[660] in linux-security and linux-alert archive
Re: [linux-security] two comments..
daemon@ATHENA.MIT.EDU (Detlef Lannert)
Thu Apr 4 15:03:41 1996
From: Detlef Lannert <lannert@lannert.rz.uni-duesseldorf.de>
To: hobbit@avian.org (*Hobbit*)
Date: Thu, 4 Apr 1996 15:01:51 +0200 (MET DST)
Cc: linux-security@tarsier.cv.nrao.edu, best-of-security@suburbia.net
In-Reply-To: <199604031802.NAA20575@narq.avian.org> from "*Hobbit*" at Apr 3, 96 01:02:59 pm
Reply-to: lannert@uni-duesseldorf.de
Hobbit wrote:
[Mod: Quoting trimmed. --Jeff.]
> static unsigned char bflgs[] = {
> 1, 1, 1, 1, 1, 1, 1, 1, /* nul - ^G */
[ 14 lines of obvious contents deleted ]
> 1, 1, 1, 1, 0, 1, 0, 0 /* x - del */
> }; /* bflgs */
>
> and characters are easily sanitized/checked/whatever by or-ing out the
> high bit from the character in question and doing something like
>
> register unsigned char q;
> register int x;
>
> for (x = 0; x <= len; x++) {
> q = (unsigned char) (string[x] & 0x7f); /* rip hibits */
> if (q == 0)
> break; /* end of string */
> if (bflgs[q] == 0) {
> appropriate code /* bad char, no donut */
> } else {
> appropriate code /* good char, DTRT */
> }
> } /* for */
Objection, Your Honour!
(a) Not every machine uses us-ascii encoding internally. Those with, say,
ebcdic are getting rare, but they still exist, and there may be other
strange architectures as well. Posix does not make any assumptions about
the specific order in which uc/lc letters, digits, etc. appear, and a
sensible program should not either.
(b) Not everyone uses the English alphabet. There are a few of us who
sometimes uses those strange characters in the code range of 128..255.
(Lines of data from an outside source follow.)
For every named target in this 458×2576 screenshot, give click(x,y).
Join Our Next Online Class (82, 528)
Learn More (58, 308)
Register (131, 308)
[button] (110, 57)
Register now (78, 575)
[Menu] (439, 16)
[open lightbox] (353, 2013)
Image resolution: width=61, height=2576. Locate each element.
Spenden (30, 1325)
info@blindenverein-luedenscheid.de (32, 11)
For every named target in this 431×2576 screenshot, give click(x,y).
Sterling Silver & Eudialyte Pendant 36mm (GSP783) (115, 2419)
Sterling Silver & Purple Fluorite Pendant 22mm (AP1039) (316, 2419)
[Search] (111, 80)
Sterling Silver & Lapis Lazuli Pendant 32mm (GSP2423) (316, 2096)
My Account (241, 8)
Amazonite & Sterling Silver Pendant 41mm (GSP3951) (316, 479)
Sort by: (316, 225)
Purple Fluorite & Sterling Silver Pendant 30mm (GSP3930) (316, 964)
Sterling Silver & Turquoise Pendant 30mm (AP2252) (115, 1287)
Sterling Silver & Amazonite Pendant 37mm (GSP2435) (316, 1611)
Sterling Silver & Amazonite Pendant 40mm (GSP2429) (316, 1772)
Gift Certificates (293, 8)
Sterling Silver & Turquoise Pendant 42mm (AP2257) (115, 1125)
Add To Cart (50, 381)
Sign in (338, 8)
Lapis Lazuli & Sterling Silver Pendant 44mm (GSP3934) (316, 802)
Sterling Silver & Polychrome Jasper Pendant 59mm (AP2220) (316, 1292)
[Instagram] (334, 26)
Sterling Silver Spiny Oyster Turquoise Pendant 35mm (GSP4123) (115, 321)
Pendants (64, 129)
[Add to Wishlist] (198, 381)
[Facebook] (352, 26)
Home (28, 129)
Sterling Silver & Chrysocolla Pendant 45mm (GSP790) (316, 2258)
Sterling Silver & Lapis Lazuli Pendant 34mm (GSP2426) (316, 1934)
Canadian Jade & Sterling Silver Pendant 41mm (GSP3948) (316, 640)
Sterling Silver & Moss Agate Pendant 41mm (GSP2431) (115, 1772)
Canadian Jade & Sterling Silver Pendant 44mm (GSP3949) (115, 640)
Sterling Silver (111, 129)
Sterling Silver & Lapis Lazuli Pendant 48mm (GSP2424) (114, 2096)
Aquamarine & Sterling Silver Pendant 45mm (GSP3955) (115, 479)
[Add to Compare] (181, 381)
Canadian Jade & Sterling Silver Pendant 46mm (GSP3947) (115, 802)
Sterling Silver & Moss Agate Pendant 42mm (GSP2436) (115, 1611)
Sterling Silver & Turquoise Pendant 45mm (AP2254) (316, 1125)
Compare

Even if full Unicode multibyte encodings are not supported, Latin-1
(ISO-8859-1) and the like should be acceptable. Just folding the upper
half of the possible one-byte values onto the lower half and then indexing
a table will produce, hmm, unsatisfactory results.
[Mod: For both of these points it strikes me that such
decisions--allowing extended character codes and addressing
ASCII/EBCDIC/etc. issues--should be made case-by-case depending upon the
intended use of the passed characters and the desired level of code
portability, respectively. There isn't One Great Solution here, IMHO,
so let's try not to "what if" this to death.... --Jeff.]
Let me suggest a different approach. It might have other flaws -- I'm not
a C guru and will be thankful for any corrections and/or improvements --
but it is quite short and, I hope, gets the code issue right. It burns
a few more bytes of storage, but that shouldn't really matter in this age
of the pentiums and megabytes. Here it goes:
/* initialization */
unsigned char badchars[] = "'\n\e\"" /* or such */;
unsigned char allchars[256] = { 0 };
int i;
unsigned char *p;
for (p = badchars; *p; p++)
allchars[*p] = 1 /* or whatsoever */;
/* some thousand lines later ... */
unsigned char string[...];
/* ... */
for (x = 0; x <= len; x++) {
if (q = allchars[string[x]]) {
/* handle a bad character */
} else {
/* do something useful */
}
}
I agree with your further remarks on using such a table to denote various
character classes, and on being restrictive wrt the acceptable control
characters. But -- if at all possible -- let the >0x7f characters pass!
Detlef
--
Detlef Lannert +49-211-8113905 E-Mail: lannert@uni-duesseldorf.de
PGP 2.x key available (finger lannert@clio.rz.uni-duesseldorf.de)
"Ordnung ist etwas fuer Leute, die nicht eins sind mit der Welt."
- Max Frisch